§ **Consigne**: Recopiez intégralement le texte sur « Jamais dormir » de Baptiste Amann, sans y changer un seul mot.

« JAMAIS DORMIR » de Baptiste Amann ou le manifeste espiègle du rêve éveillé

Une montagne de doudous.
A son sommet, une petite fille.
Elle s’appelle Thalia.

De tout là-haut, Thalia relève la tête pour parler aux enfants venus lui rendre visite pendant l’une de ses nombreuses nuits de lutte contre le sommeil. D’ailleurs, elle s’adresse aussi aux plus grands puisqu’ils ont été « mis devant un spectacle pour enfants, histoire de bien tomber dans le panneau ». Et pourquoi Thalia lutte-t-elle contre le sommeil ? Parce qu’elle ne dort pas et c’est comme ça. Non. C’est parce qu’elle préfère dessiner ses propres nuits (aux éditions Actes Sud-Papiers, magnifiques illustrations hautes en couleur de Rose Aubert) plutôt que de plonger dans ce grand Noir. À moins que ce ne soit parce qu’elle ne fait pas partie du « commun des mortels » ? Au fur et à mesure de cette curieuse nuit, les déclarations solennelles anti-sommeil affluent, se brouillent jusqu’à brouiller la question même. Car avant toute explication rationnelle et rationalisante, Thalia nous invite à voir le théâtre pour ce qu’il est : « un prétexte » qu’on donne aux autres pour s’autoriser à prendre le large. C’est « un mensonge pour faire court », semblable au rêve éveillé, n’est-ce pas ?

§ **Données fournies**:

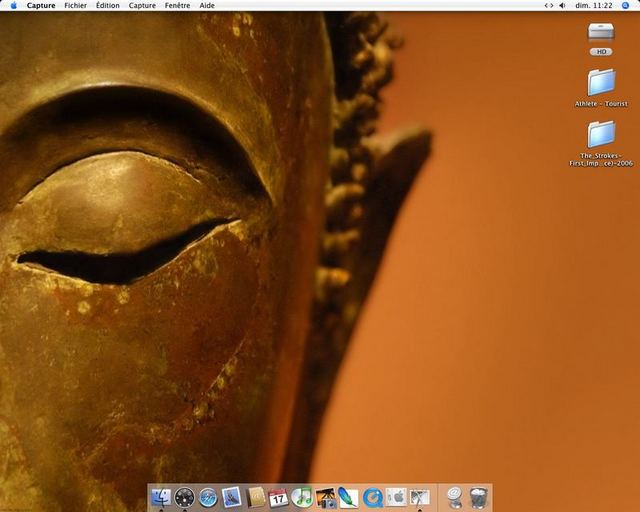The height and width of the screenshot is (512, 640).
Task: Open Finder from the dock
Action: pyautogui.click(x=160, y=497)
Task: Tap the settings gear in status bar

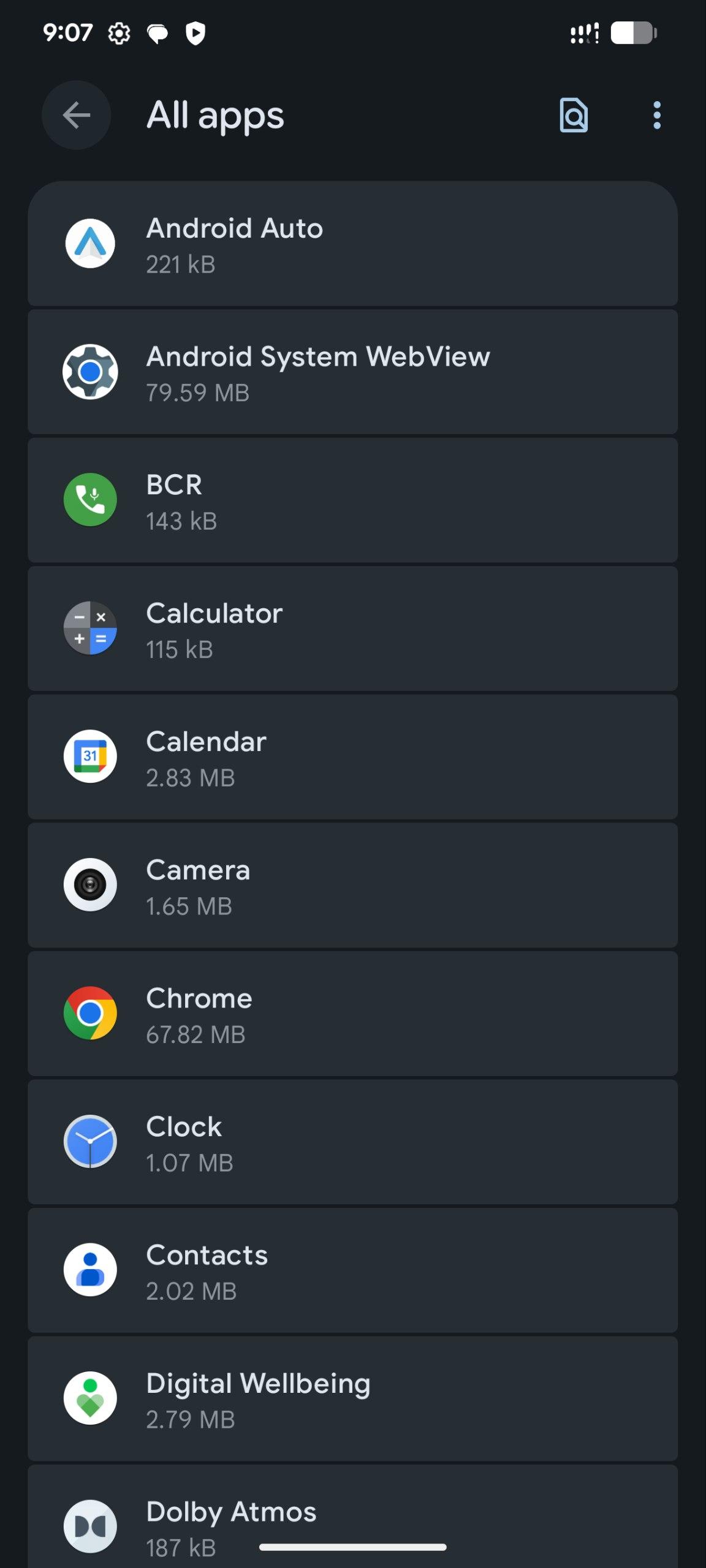Action: (119, 33)
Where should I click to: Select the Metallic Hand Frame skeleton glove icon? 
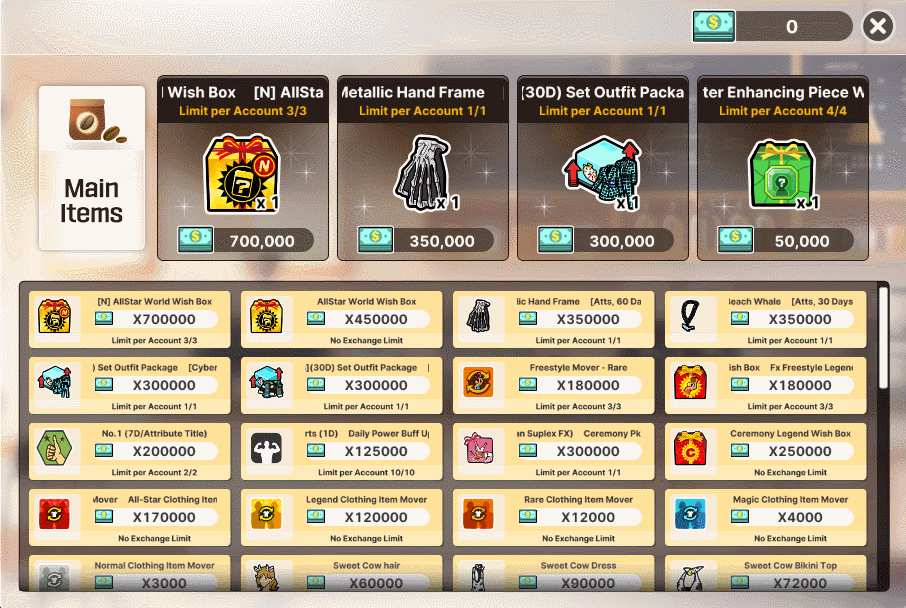(422, 173)
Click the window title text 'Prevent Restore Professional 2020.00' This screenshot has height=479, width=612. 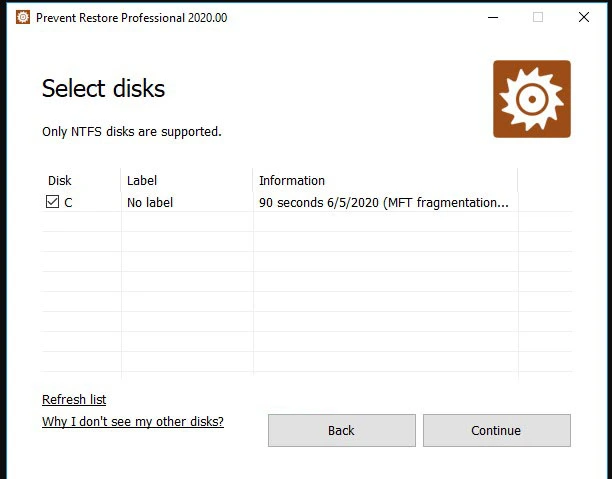[132, 18]
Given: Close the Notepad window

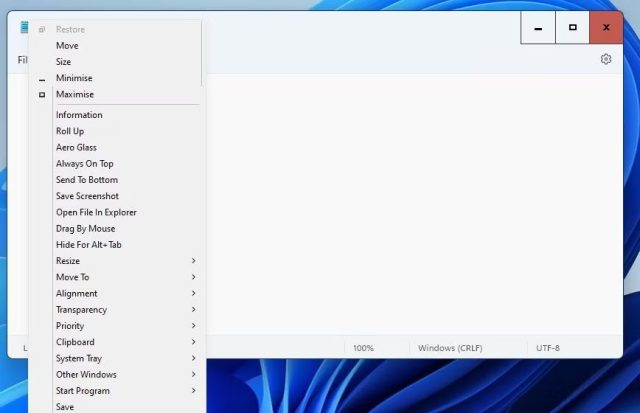Looking at the screenshot, I should point(606,27).
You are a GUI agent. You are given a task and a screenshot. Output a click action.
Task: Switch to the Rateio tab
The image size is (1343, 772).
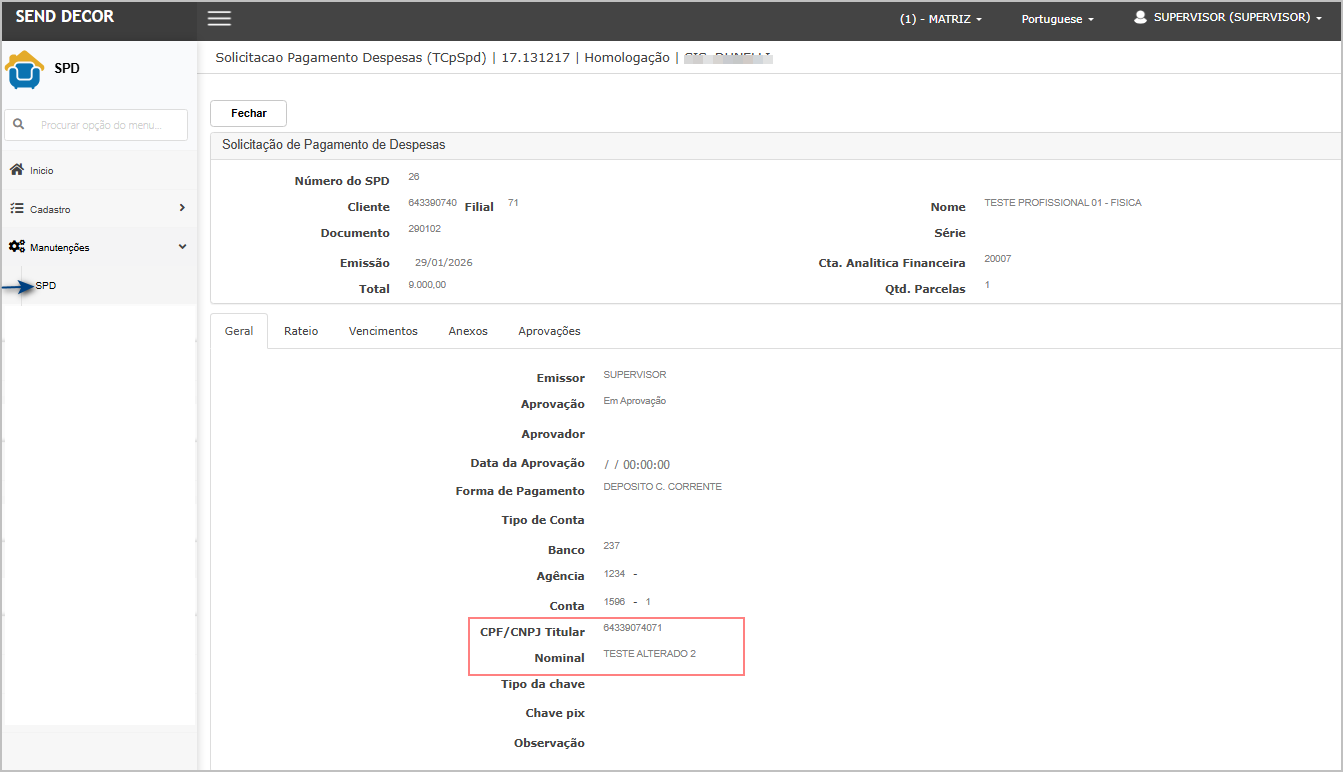coord(301,331)
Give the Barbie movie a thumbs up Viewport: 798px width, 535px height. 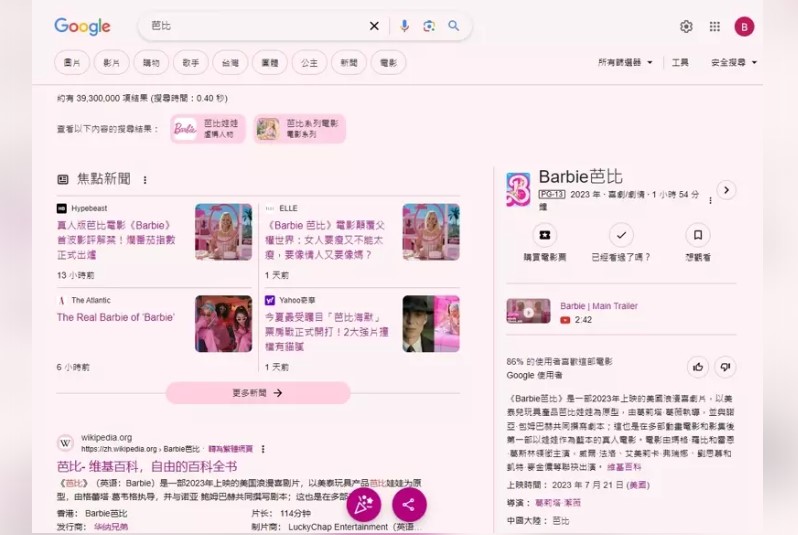(698, 367)
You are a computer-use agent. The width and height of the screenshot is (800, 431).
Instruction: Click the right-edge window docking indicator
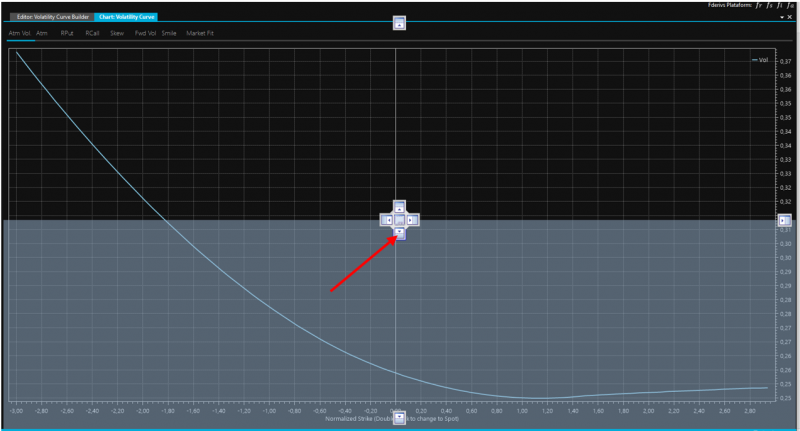783,220
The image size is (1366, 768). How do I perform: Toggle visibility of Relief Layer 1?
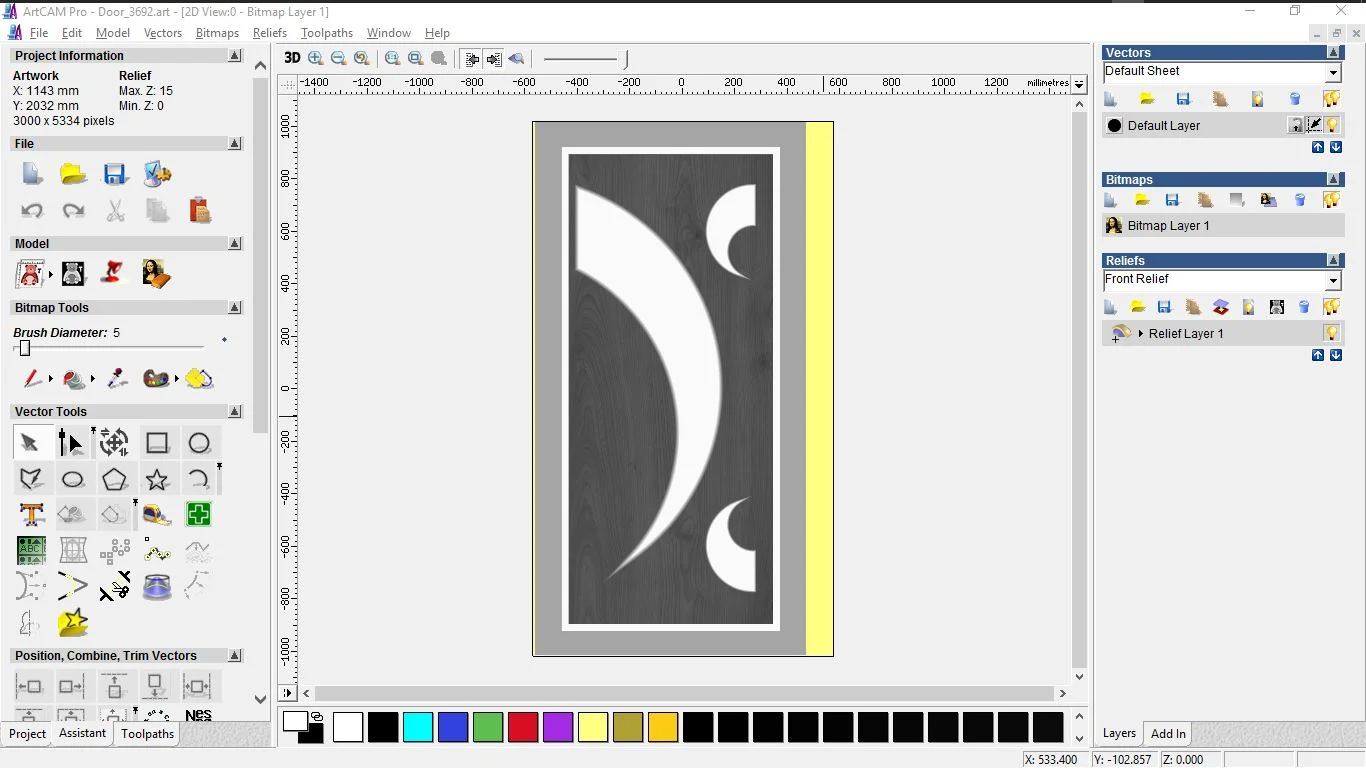coord(1331,333)
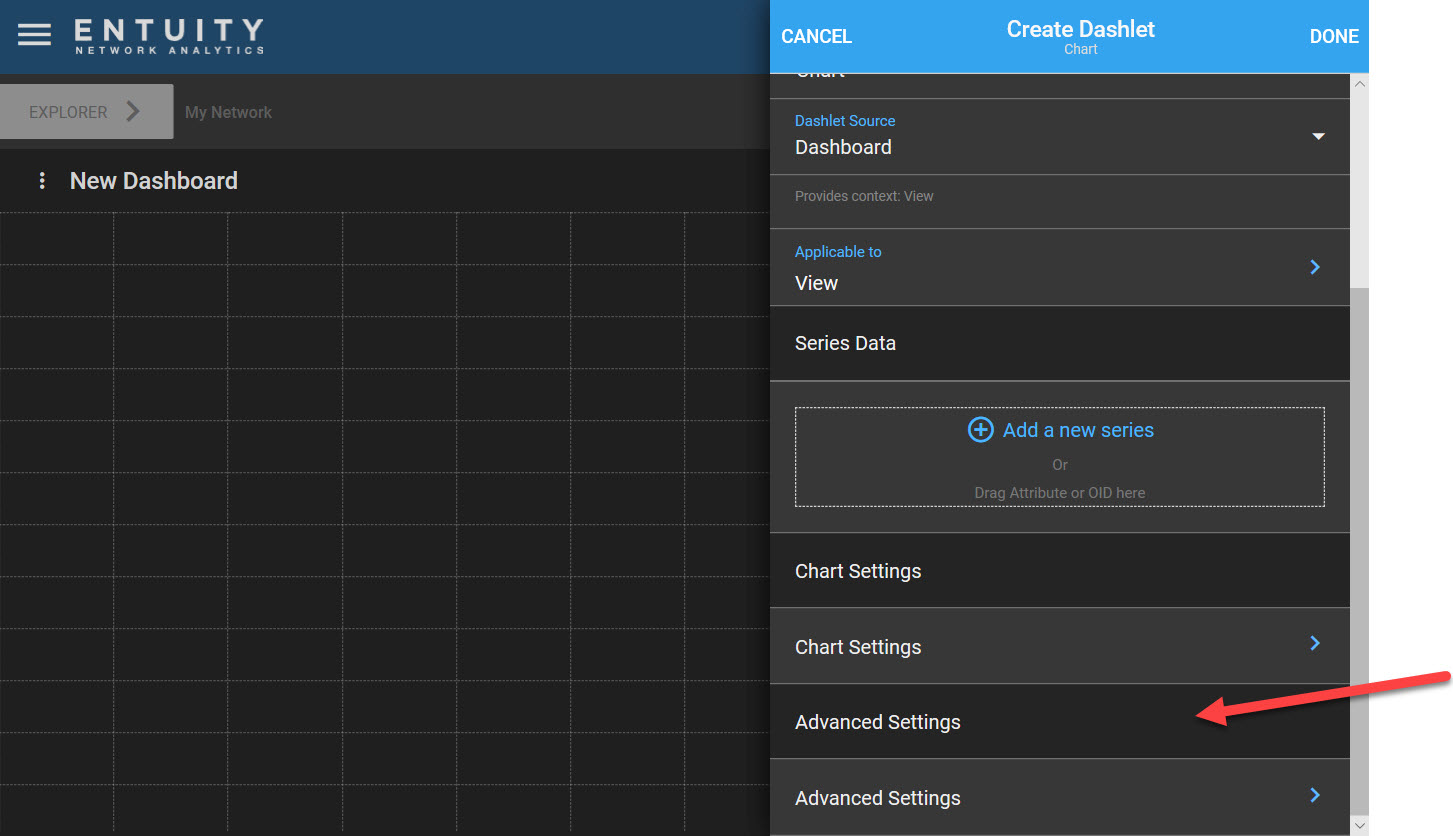Select the My Network breadcrumb
1453x836 pixels.
228,112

§ **Réponse**:
« JAMAIS DORMIR » de Baptiste Amann ou le manifeste espiègle du rêve éveillé

Une montagne de doudous.
A son sommet, une petite fille.
Elle s’appelle Thalia.

De tout là-haut, Thalia relève la tête pour parler aux enfants venus lui rendre visite pendant l’une de ses nombreuses nuits de lutte contre le sommeil. D’ailleurs, elle s’adresse aussi aux plus grands puisqu’ils ont été « mis devant un spectacle pour enfants, histoire de bien tomber dans le panneau ». Et pourquoi Thalia lutte-t-elle contre le sommeil ? Parce qu’elle ne dort pas et c’est comme ça. Non. C’est parce qu’elle préfère dessiner ses propres nuits (aux éditions Actes Sud-Papiers, magnifiques illustrations hautes en couleur de Rose Aubert) plutôt que de plonger dans ce grand Noir. À moins que ce ne soit parce qu’elle ne fait pas partie du « commun des mortels » ? Au fur et à mesure de cette curieuse nuit, les déclarations solennelles anti-sommeil affluent, se brouillent jusqu’à brouiller la question même. Car avant toute explication rationnelle et rationalisante, Thalia nous invite à voir le théâtre pour ce qu’il est : « un prétexte » qu’on donne aux autres pour s’autoriser à prendre le large. C’est « un mensonge pour faire court », semblable au rêve éveillé, n’est-ce pas ?